Top to bottom, output the entries that follow exactly.
================
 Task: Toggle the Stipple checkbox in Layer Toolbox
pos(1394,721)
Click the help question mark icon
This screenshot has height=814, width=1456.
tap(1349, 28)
================
PROBLEM SOLUTION:
 Task: Toggle the Stipple checkbox in Layer Toolbox
pos(1394,721)
Click the help question mark icon
This screenshot has height=814, width=1456.
tap(1349, 28)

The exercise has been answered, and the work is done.